Step 2: Eat potassium-rich foods
Eat more baked potatoes – with the skin – plus other potassium-rich foods like acorn squash, bananas, orange juice, and halibut. Dozens of studies prove that a potassium-rich diet helps combat the blood pressure-raising damage of a high sodium diet.
Step 3: Drink red wine
Drink one glass of red wine every day, but limit yourself to just one glass.
Step 4: Lose weight
Lose weight if you need to. Obesity has been linked to hypertension. Track your steps with a pedometer. People who use them walk up to 2,000 steps more, which can help them reduce their weight and their blood pressure.
Step 5: Get a pet
Get a pet.
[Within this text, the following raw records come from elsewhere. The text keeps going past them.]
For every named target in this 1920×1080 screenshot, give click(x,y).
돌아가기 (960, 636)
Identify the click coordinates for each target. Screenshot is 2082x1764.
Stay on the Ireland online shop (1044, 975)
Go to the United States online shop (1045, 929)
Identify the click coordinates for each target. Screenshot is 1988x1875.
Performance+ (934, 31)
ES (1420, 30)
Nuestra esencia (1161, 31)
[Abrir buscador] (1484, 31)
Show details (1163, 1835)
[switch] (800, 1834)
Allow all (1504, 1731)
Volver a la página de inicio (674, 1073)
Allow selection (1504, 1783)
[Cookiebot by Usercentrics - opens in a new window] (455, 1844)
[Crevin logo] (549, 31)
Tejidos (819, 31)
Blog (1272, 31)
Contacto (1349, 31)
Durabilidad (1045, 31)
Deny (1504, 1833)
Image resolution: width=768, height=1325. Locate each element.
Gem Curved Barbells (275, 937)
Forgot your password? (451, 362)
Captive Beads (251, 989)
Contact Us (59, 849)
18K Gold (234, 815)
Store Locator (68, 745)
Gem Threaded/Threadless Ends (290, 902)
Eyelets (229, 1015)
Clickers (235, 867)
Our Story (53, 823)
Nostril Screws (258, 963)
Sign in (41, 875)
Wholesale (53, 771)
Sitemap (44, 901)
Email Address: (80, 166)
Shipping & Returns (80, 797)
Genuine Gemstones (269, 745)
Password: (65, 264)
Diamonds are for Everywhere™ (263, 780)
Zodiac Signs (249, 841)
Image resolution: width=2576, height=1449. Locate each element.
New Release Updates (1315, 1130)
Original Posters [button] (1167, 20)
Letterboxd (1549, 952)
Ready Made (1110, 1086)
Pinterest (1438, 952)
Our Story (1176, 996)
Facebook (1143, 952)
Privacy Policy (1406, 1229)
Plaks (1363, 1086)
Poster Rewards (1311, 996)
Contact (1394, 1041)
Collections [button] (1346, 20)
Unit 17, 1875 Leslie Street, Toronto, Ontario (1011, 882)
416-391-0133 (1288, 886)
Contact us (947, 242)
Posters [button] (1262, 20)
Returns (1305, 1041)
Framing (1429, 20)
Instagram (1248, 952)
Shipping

Not only does having one lower blood pressure, petting them has been shown to increase levels of the feel-good hormones dopamine and serotonin in their owners.
Step 6: Eat chocolate
Eat some chocolate every day. The trick is to keep the portion small – say, bite-size – and make sure you're munching dark chocolate made mostly from cocoa solids. It should taste a little bitter.
Step 7: Become a hugger
Become more touchy-feely. Research indicates that people who hug and hold hands are calmer.
Step 8: Start praying
Start praying. One study found that people who attend weekly religious services have lower blood pressure than those who don't attend at all.
Did You Know?
By 2025, 1.6 billion people worldwide are expected to have high blood pressure.